9 de julho de 2008

“Epidemia de grippe”

Na contracapa do livro utilizado para registro do movimento dos internados em Salto durante a pandemia de gripe de 1918, que ficou conhecida por gripe espanhola, vê-se um panfleto nela colado. Intitulado “Ao público”, informa que “a Comissão de Socorros, tendo em vista o franco declínio da gripe nesta cidade, avisa ao povo que o Hospital, instalado no Grupo Escolar, será fechado no próximo domingo, 8 do corrente”. Datado de 6 de dezembro, o panfleto alertava que “os doentes, todos em convalescença” teriam alta no dia seguinte – um sábado. Por fim, assegurava que os médicos continuariam “a receitar às pessoas indigentes, de acordo com a lista em poder dos mesmos”, os “medicamentos [que] se encontram no Hospital”. Além disso, garantia-se que a Comissão continuaria “a distribuir gêneros alimentícios aos necessitados”.

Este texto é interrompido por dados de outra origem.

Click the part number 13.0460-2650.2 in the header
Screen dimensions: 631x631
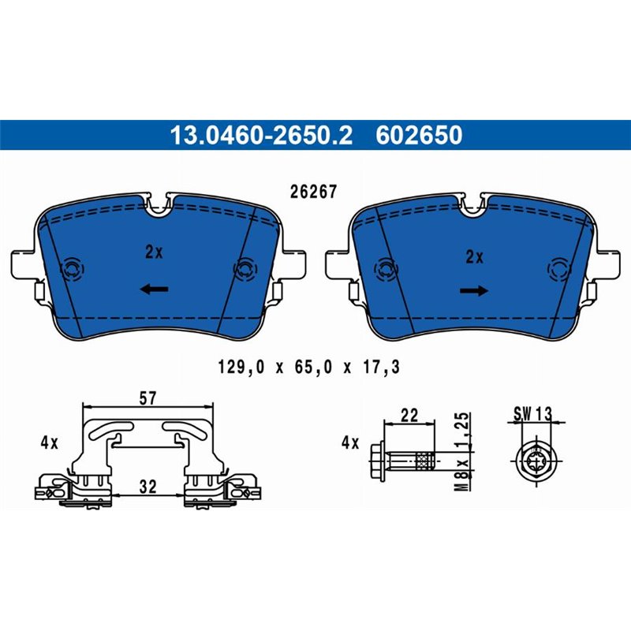(261, 136)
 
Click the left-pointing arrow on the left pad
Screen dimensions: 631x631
(154, 289)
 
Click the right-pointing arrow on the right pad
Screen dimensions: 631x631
(474, 290)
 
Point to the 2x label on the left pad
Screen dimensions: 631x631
(153, 252)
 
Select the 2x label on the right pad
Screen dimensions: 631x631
(474, 256)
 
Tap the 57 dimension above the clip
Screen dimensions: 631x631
(147, 400)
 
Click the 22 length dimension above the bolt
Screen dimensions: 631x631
(409, 415)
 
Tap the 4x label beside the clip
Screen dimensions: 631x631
(49, 442)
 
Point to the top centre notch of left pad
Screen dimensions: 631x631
(160, 207)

A gripe espanhola apareceu em duas ondas diferentes. Na primeira, em fevereiro de 1918, embora bastante contagiosa, era uma doença branda, não causando mais do que três dias de febre e mal-estar. Já na segunda, em agosto, tornou-se mortal. Se a primeira onda de gripe atingiu em especial os Estados Unidos e a Europa, a segunda devastou o mundo inteiro. No Brasil, ela chegou ao final de setembro de 1918: marinheiros que prestaram serviço militar em Dakar, na costa da África, desembarcaram doentes no porto de Recife. Em duas semanas, surgiram casos de gripe em outras cidades do Nordeste, em São Paulo e no Rio de Janeiro.

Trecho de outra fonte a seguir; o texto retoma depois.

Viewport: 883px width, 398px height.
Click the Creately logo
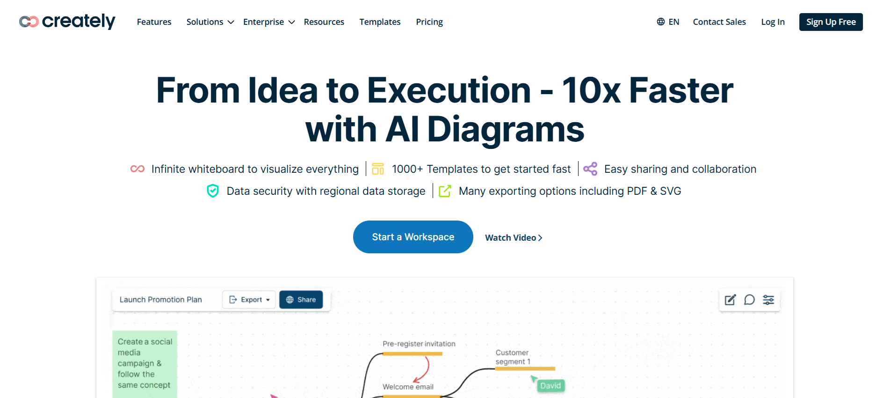[67, 22]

Nos jornais, multiplicavam-se receitas, como pitadas de tabaco e queima de alfazema ou incenso para evitar o contágio e desinfetar o ar. Com o avanço da pandemia, sal de quinino, remédio usado no tratamento da malária e muito popular na época, passou a ser distribuído à população, mesmo sem qualquer comprovação científica de sua eficiência contra o vírus da gripe. Diante do desconhecimento de medidas terapêuticas para evitar o contágio ou curar os doentes, as autoridades aconselhavam apenas que se evitassem as aglomerações. A partir desse raciocínio, criaram-se os hospitais de isolamento.

Em Salto, o total de pessoas internadas no hospital de isolamento improvisado no Grupo Escolar – atual Escola Estadual Tancredo do Amaral – foi de 61. O primeiro a ser internado, em 19 de novembro, foi o jovem Eduardo Carlos (14 anos de idade), “morador no Morro Vermelho” e “empregado do Sr. Manoel da Silva Ladeira, residente na Vila Nova”. A última internada, em 6 de dezembro, foi Julia Ribeiro, jovem de 17 anos “natural de Santa Bárbara” e “moradora à Rua Paysandu nº 119” – conforme registrou o diretor dos trabalhos, Silvino Silveira. Num rápido exame dos registros, observam-se casos como os de Maria Benedicta (30), Maria de Lourdes (6), José (10) e Agenor da Silva (8) – respectivamente mãe e seus três filhos, internados todos no dia 21 de novembro. Há, ainda, situações como as da família Tardelli, em que no espaço de poucos dias vários de seus membros foram gradativamente internados. O balancete final dos 19 dias de funcionamento mostra que das 61 pessoas que passaram pelo hospital improvisado, com um número máximo de 26 concomitantes em três desses dias, houve dois falecimentos: Fernando Tardelli, de 44 anos; e Aurélio Biaggi, de 49 – ambos italianos.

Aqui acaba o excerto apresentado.